==== Listed entries

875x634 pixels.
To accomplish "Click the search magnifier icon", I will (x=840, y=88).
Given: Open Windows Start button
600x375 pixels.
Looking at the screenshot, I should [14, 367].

========

What this task involves
Only the lines from the one with "Given: Open Windows Start button" through the final line above belong in the answer, each retyped exactly.

Written solution
Given: Open Windows Start button
600x375 pixels.
Looking at the screenshot, I should [14, 367].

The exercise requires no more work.